## EXCERPTED DATA
=-=-=-=-=

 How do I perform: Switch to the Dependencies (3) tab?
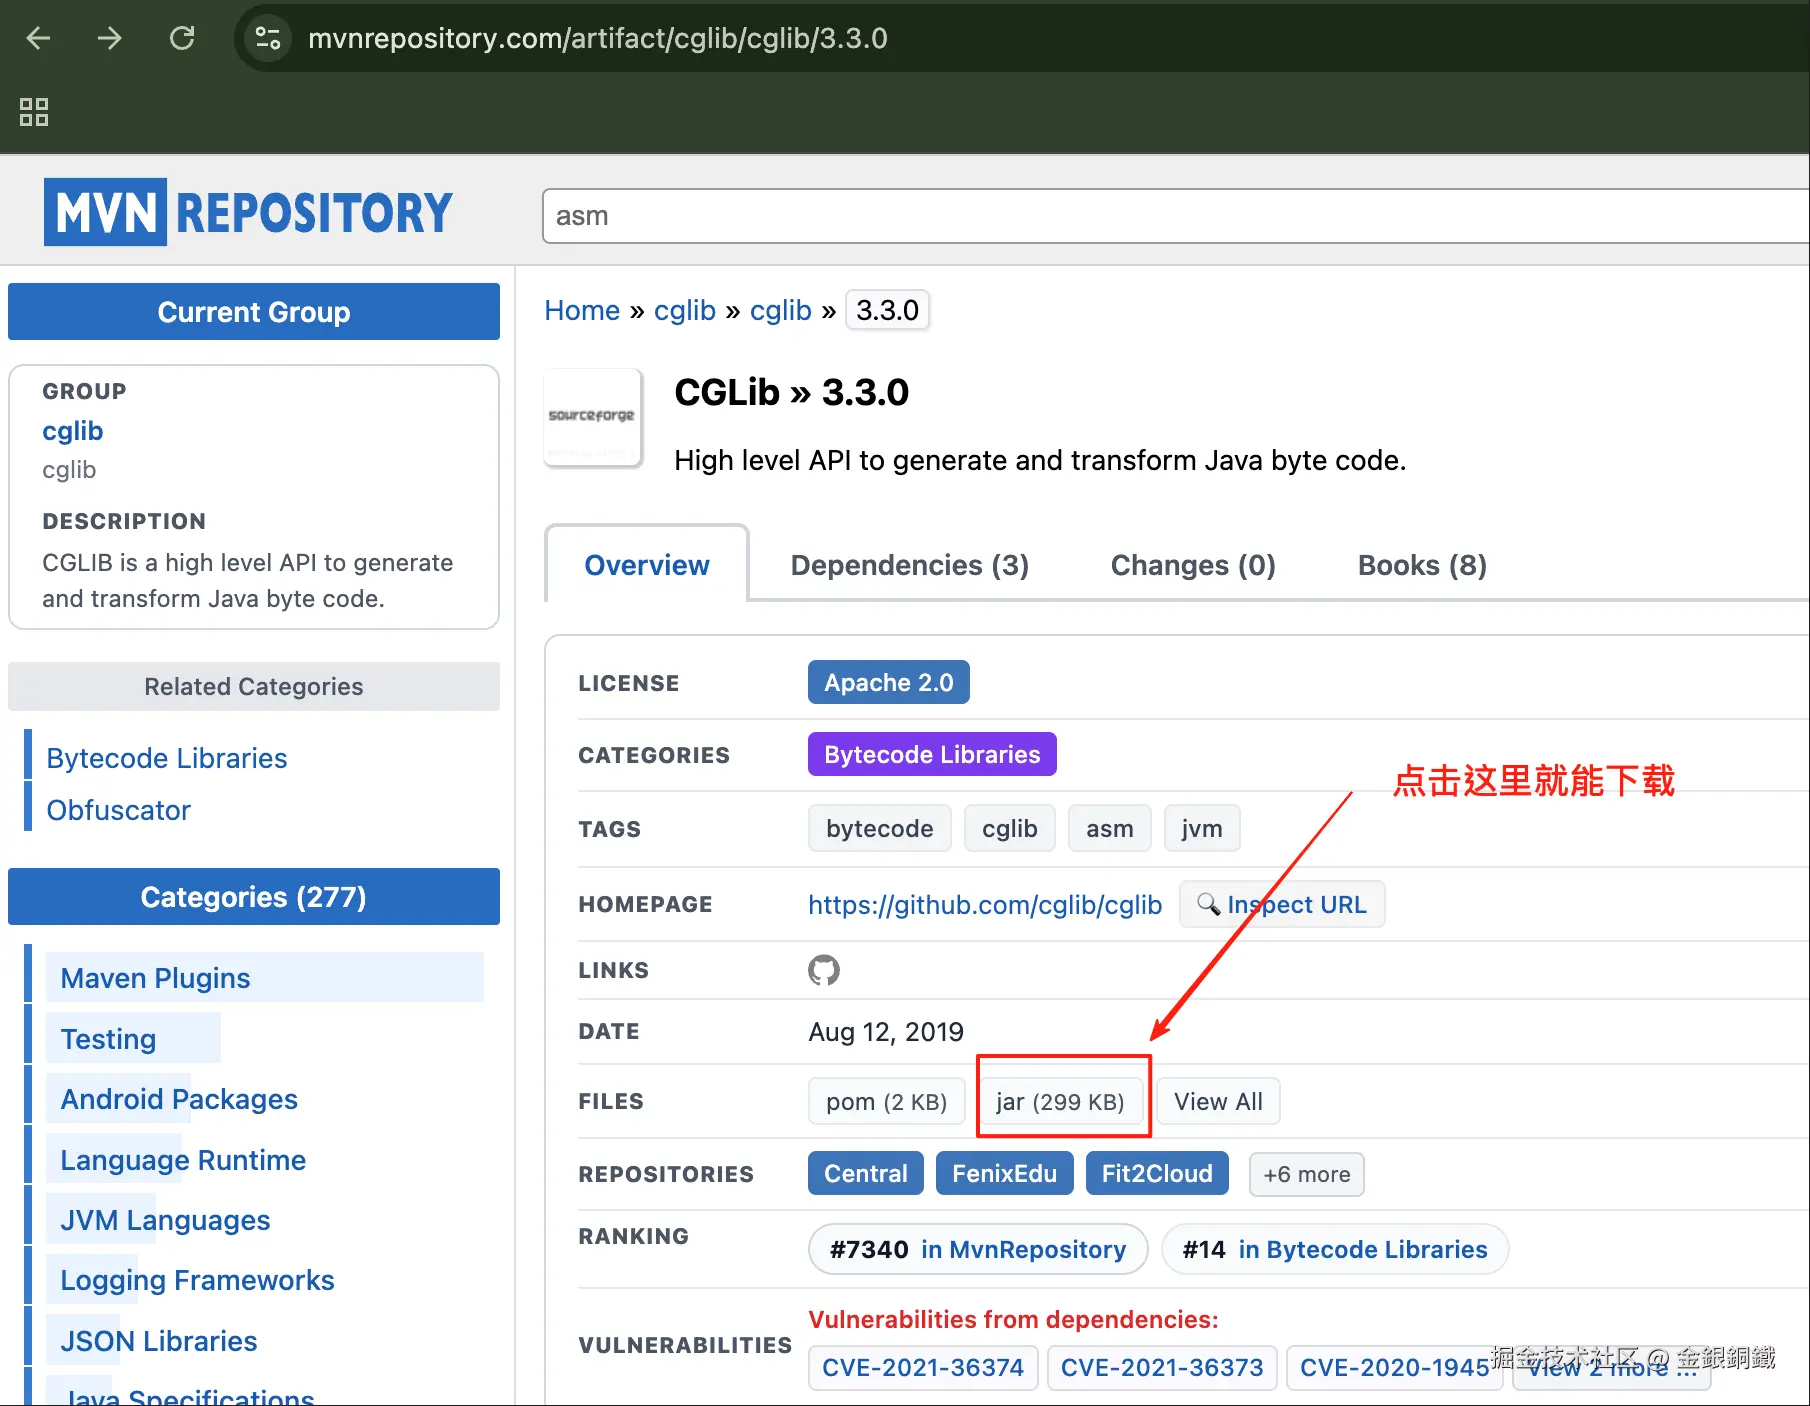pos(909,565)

=-=-=-=-=

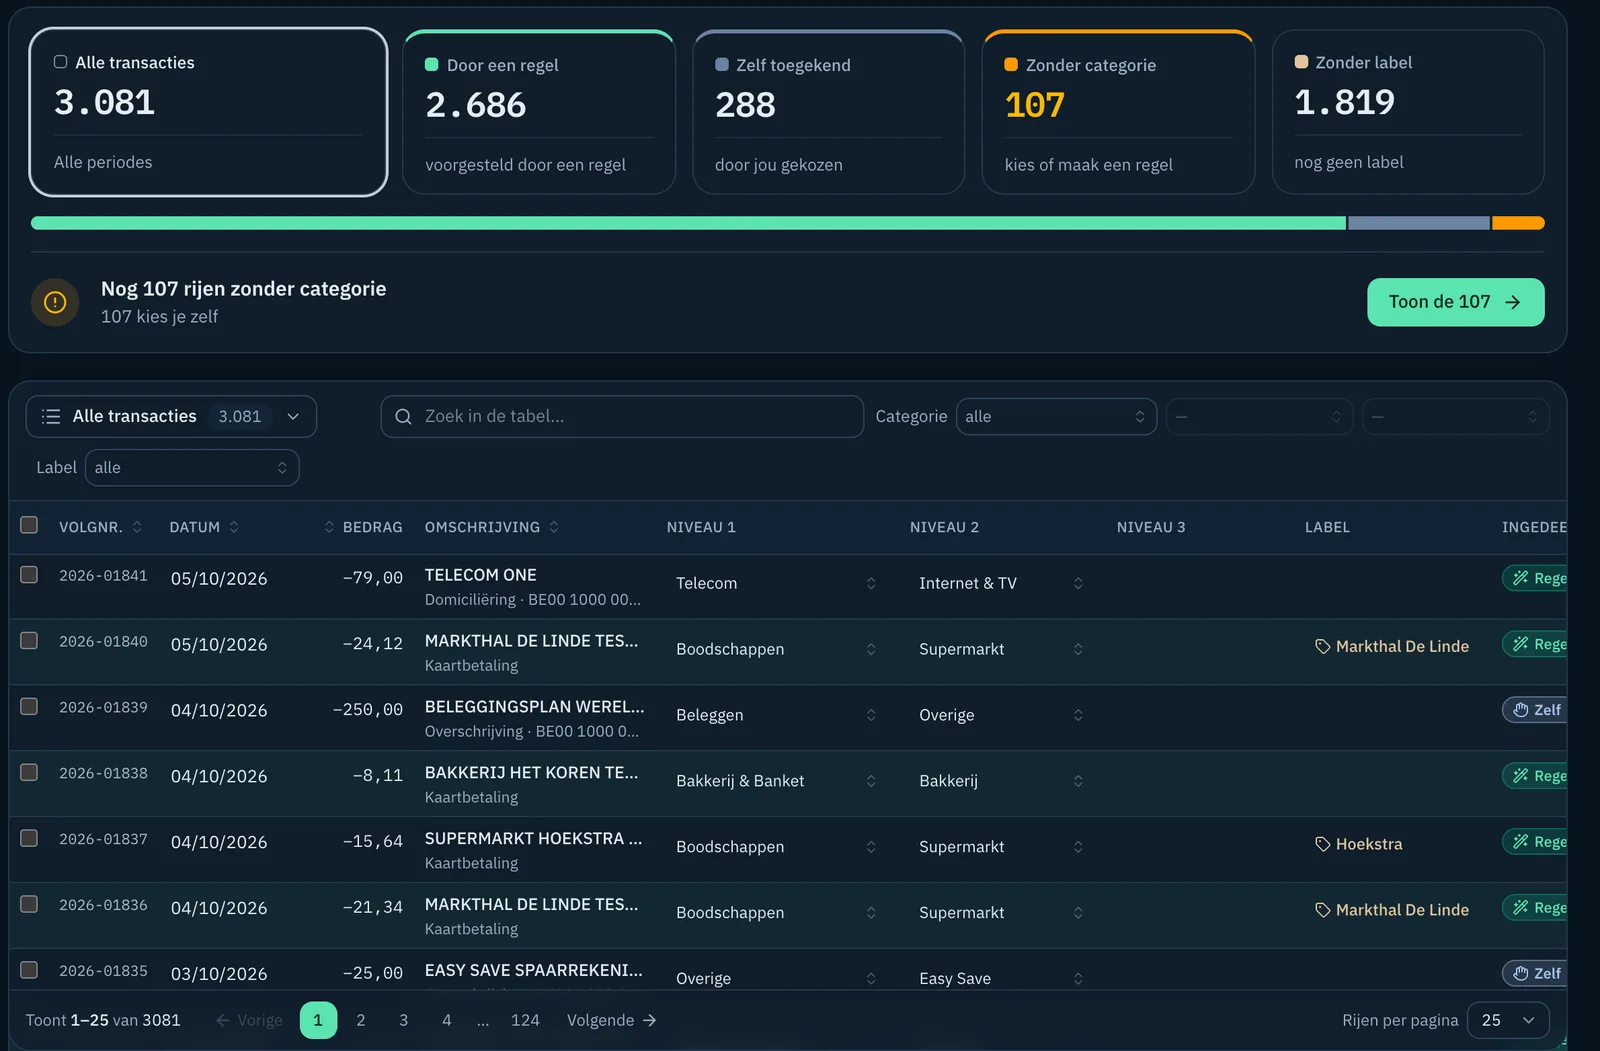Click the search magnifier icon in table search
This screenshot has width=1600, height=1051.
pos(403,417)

=-=-=-=-=

## SET TASK
Can you copy the rows word for word, starting with the line that contains "Click the search" and going on through the line that contains "pos(403,417)", leaving out the picture?

## EXERCISE RESPONSE
Click the search magnifier icon in table search
This screenshot has width=1600, height=1051.
pos(403,417)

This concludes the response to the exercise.